Background: The multidrug resistance (MDR) of cancer cells has become a great barrier to
the success of chemotherapy.
Objective: In this study, quantitative structure activity relationship (QSAR) modeling was applied to 46
1,4-dihydropyridine structures (DHPs), and some selected compounds were docked.
Methods: QSAR was used to generate models and predict the MDR inhibitory activity for a series of
1,4-dihydropyridines (DHP). The DHPs were built and optimized using the Sybyl program (x1.2 version).
Descriptor generation was done by DRAGON package. Docking was carried out using Auto
Dock 4.2 software. Multiple linear regression, and partial least square were performed as QSAR modelgeneration
methods. External validation, cross-validation (leave one out) and y-randomization were
used as validation methods.
Results: The constructed model using stepwise-MLR and GA-PLS revealed good statistical parameters.
In the final step all compounds were divided into two parts: symmetric (PLS) and asymmetric (MLR)
1,4-dihydropyridines and two other models were built. The square correlation coefficient (R2) and root
mean square error (RMSE) for train set for GA-PLS were (R2 = 0.734, RMSE train = 0.26).

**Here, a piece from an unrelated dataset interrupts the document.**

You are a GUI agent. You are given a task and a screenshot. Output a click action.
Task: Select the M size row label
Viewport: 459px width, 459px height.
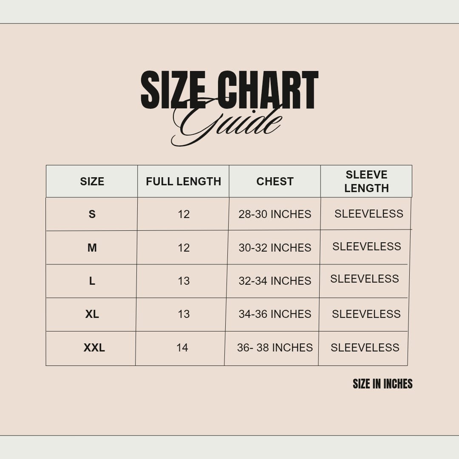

Conclusion: The predictive ability of the models was found to be satisfactory and could be employed
for designing new 1,4-dihydropyridines as potent MDR inhibitors in cancer treatment. 1,4- Dihydropyridine
ring containing protonable nitrogen as scaffold could be proposed. Sulfur, ester, amide, acyle,
ether, fragments are connected to a 1,4-dihydropyridine ring. Phenyl groups (with an electronegative
substituent) as a lipophilic part are essential for the inhibitory effect.